Sublevación de las pasiones
La sentencia no tiene en cuenta los centenares de testigos por su profunda carga emocional
Al juez Manuel Marchena se le dan bien los atardeceres. En las últimas jornadas del juicio, cuando ya los días se iban alargando, el presidente del tribunal subía a su despacho en la cuarta planta del Supremo, salía a la terraza y fotografiaba las últimas luces sobre Madrid con su teléfono de última generación. Mientras en la biblioteca del edificio los periodistas de tribunales intentaban rematar sus crónicas contra reloj, el magistrado se relajaba enviando las fotos a modo de regalo a su círculo de confianza. Una costumbre, la de notario de atardeceres, que se ha visto interrumpida en las últimas semanas.
Durante muchos días, incluyendo los fines de semana y alguna que otra madrugada, Marchena ha ido redactando la sentencia en su casa, a veces en pijama, en contacto permanente con los demás miembros del tribunal, pero a resguardo de distracciones y preguntas indiscretas. Una escena de tranquilidad, de silencio buscado, que el magistrado intuía que saltaría en pedazos en cuanto se hiciera pública la sentencia y se conocieran las penas impuestas. Lo más llamativo es que a las críticas del sector independentista, que ya lo había puesto de vuelta y media de manera preventiva, se han unido las de la extrema derecha, que en menos de 24 horas ha roto amarras con símbolos que hasta ahora consideraba suyos y nada más que suyos.
Si el domingo los nostálgicos de Franco les gritaban a los guardias civiles que cerraron el Valle de los Caídos una frase que está pidiendo mármol —“¡hijos de puta, queremos ir a misa!”—, a la mañana siguiente los líderes de Vox tachaban la sentencia de “vergüenza para España”. Se puede decir que, sin pretenderlo, un juez que hasta ahora había sido tildado de conservador —porque siempre contó con el apoyo de la derecha y la desconfianza de la izquierda— ha alcanzado la centralidad gracias a los insultos cruzados, casi a empujones. Puestos a criticar, hay quien ha llegado a afear a los miembros del tribunal que hayan firmado la sentencia por unanimidad, algo sospechoso en una judicatura experta en la guerra de guerrillas.
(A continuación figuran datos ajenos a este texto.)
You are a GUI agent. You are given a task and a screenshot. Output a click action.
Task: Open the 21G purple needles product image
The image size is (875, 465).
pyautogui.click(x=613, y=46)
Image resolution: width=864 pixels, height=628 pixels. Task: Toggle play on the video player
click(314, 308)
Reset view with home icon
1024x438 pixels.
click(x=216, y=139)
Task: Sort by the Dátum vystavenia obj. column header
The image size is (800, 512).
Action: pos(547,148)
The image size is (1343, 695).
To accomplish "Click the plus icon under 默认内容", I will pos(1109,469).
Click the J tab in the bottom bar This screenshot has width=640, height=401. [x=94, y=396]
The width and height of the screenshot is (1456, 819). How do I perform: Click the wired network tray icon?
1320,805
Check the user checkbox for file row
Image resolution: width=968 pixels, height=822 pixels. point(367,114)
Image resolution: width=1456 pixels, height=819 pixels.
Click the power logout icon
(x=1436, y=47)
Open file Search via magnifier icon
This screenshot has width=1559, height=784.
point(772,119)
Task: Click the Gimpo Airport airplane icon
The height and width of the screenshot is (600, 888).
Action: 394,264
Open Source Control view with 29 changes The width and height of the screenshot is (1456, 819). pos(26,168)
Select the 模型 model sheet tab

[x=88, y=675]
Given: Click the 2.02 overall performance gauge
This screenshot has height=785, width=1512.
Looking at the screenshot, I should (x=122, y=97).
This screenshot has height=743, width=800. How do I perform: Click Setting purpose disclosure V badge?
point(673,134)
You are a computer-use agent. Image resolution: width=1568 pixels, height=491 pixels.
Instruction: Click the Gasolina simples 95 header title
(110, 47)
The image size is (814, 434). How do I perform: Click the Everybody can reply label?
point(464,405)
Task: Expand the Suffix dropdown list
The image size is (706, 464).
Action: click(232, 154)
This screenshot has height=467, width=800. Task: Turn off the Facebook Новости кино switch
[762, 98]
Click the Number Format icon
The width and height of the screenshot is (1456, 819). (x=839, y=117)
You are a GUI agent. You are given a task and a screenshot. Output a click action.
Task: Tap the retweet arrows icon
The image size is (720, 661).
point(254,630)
Durante algún tiempo pasado, Marchena intentó hacer sus pinitos en la literatura, pero su esposa —al igual que la de Fernando Savater— actuó de eficaz censora y los relatos siguen por el momento en el cajón. Una veta de aquella voluntad de estilo aflora en algunos momentos de la sentencia, donde aparecen por sorpresa palabras como quimera o ensoñación, y no es difícil imaginar a Marchena en algunas de aquellas madrugadas de escritura y pijama trasteando en el diccionario y dudando entre la primera y la segunda acepción de la palabra sedición. La primera dice que se trata del “alzamiento colectivo y violento contra la autoridad, el orden público o la disciplina militar, sin llegar a la rebelión”. La segunda acepción es menos concreta y por tanto más hermosa: “Sublevación de las pasiones”.
Tal vez pensaban en ello Marchena y sus colegas del tribunal cuando decidieron no tener en cuenta la declaración de los testigos “que depusieron acerca de lo que sucedió en los centros de votación del día 1 de octubre”. Dicen en la sentencia que “los varios centenares de testigos que declararon en el plenario ofrecieron una versión filtrada por una profunda carga emocional”. O sea, la sublevación de las pasiones a la que se refiere el Diccionario de la Real Academia Española. Durante semanas enteras, los periodistas que asistieron al juicio —desde dentro del salón de plenos o a través de las pantallas instaladas en la biblioteca— fueron tomando nota de las declaraciones de policías y guardias civiles y también de los ciudadanos que se enfrentaron a ellos para que no les impidieran votar.
Dice Marchena en su sentencia que todos ellos —agentes y ciudadanos— hicieron gala de “una memoria selectiva, un recuerdo parcial, consciente o inconsciente, que debilita enormemente” la carga probatoria. O lo que es lo mismo, nada de eso sirvió. Ni las miradas de odio que los policías veían en la gente corriente ni aquel dolor de Emili Gaya, un anciano independentista que acudió a la plaza de París con una intención muy concreta.
—Señor fiscal, quiero dejar constancia de las lágrimas. Hubo muchas lágrimas.
Pero ni el odio ni las lágrimas que durante más de un mes, recién llegada la primavera, acapararon la atención están en la sentencia. Hay, en cambio, una sensación de tiempo perdido, de vuelta al principio. Si alguien pensó que la justicia arreglaría los desvaríos de la política, se equivocaba. Ahora toca volver a empezar a pesar del cansancio y las heridas. Ya lo dijo Sabina: “¿Quién me ha robado el mes de abril?”